Test Result Reference

Vitamin D, 25-Hydroxy 19.8 L 30.0-100.0

VITAMIN B12 399 211-946

TSH 3.680 0.450-4.500

Triiodothyronine (T3) 111 71-180

Thyroid Peroxidase (TPO) Ab 377 H 0-34 IU/mL

Thyroglobulin Antibody 3.3 H 0.0-0.9

T4,Free(Direct) 1.33 0.82-1.77

Triiodothyronine,Free,Serum 2.6 2.0-4.4

Glucose, Serum 101 H 65-99

Thyroid Stim Immunoglobulin 56 0-139

Folate (Folic Acid), Serum 8.0 >3.0

Carbon Dioxide, Total 17 L 18-29

Thanks.


----------



## Lovlkn (Dec 20, 2009)

Can you please edit your signature with a short history so it follows any topic post you make - which makes it easier for people to understand your situation.

Include diagnosis, last lab's with ranges and current medication and dosage.

Click on your log in name, Profile, edit profile and on the left is signature.



> Test Result Reference
> 
> Vitamin D, 25-Hydroxy 19.8 L 30.0-100.0 *Too Low - are you supplementing??*
> 
> ...


You are diagnosed Hypothyroid yet have TSI antibodies, presenting hypothyroid symptoms and labs.

You are currently under medicated for the labs you have for both FT-4 and FT-3.

You are in need of Vitamin D supplementation - When doctors prescribe , it is 50K IU 1x weekly for 12 weeks. If your doctor does not prescribe you need to supplement and ask to be retested in 12 weeks. It takes awhile to build up and you likely will need daily Vitamin D supplements to maintain.
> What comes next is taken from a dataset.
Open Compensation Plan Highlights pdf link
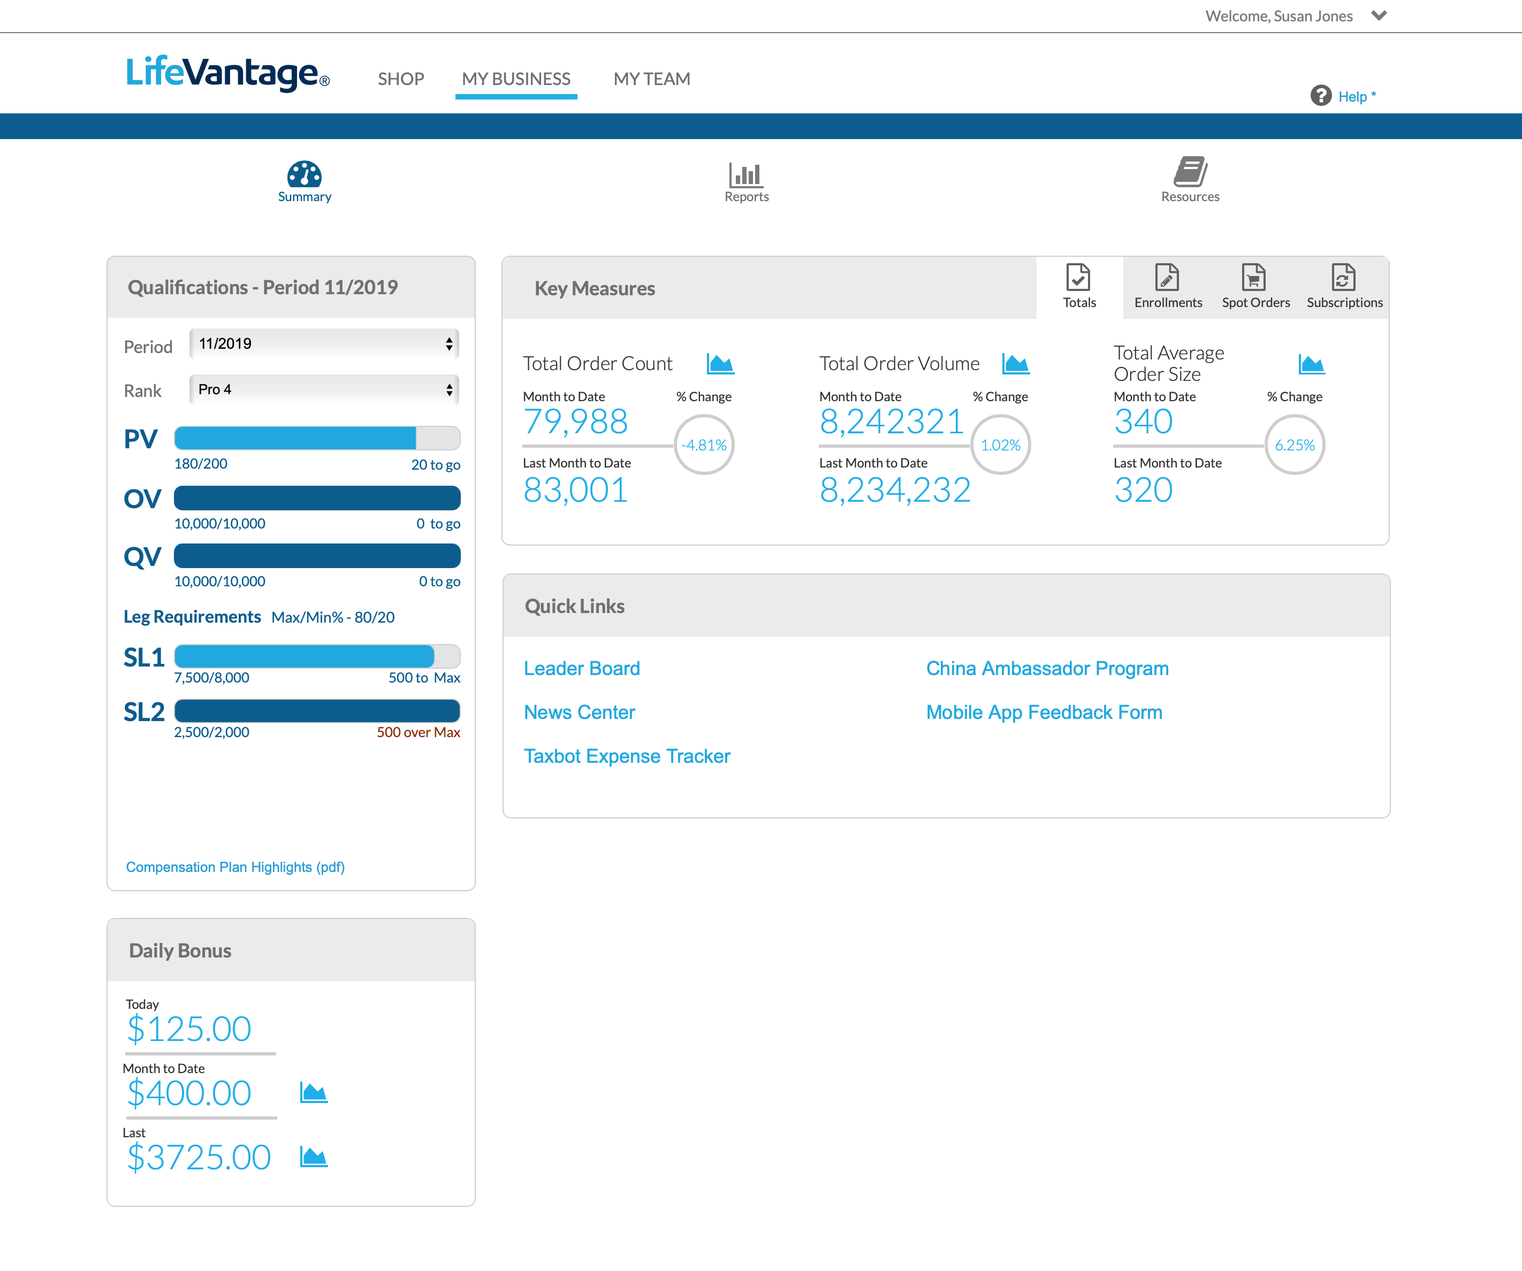This screenshot has width=1522, height=1271. click(235, 867)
Not sure if you are seeing an endocrinologist - you might consider seeing one to discuss your antibodies.


----------



## mommy16 (May 5, 2017)

Thank you. I just updated my signature with a little history. I have been seeing the same endocrinologist for years, and she just keeps telling me to take my meds everyday. She only looks at TSH, and refuses to acknowledge that my symptoms are thyroid related. I have been diagnosed with Hypothyroid, Hashimotos, and I have a suspicious nodule that I am getting biopsied on Friday of this week. I am going to ask about the vitamin D. I am on Synthroid 100mcg 1x a day, and 1 1/2 once a week. I am at my wits end with my health. I cant go on feeling like I do everyday. I am considering changing doctors, but she is the only one within 15 miles from me that takes my insurance.


----------



## Lovlkn (Dec 20, 2009)

> She only looks at TSH, and refuses to acknowledge that my symptoms are thyroid related


That is common for endo's to only look at TSH which I completely do not understand - THEY are suppose to be the thyroid experts. You need to dump this endo and try to find a GP. Since you are already on thyroid hormone all you need to do is find a doctor who will increase dosage.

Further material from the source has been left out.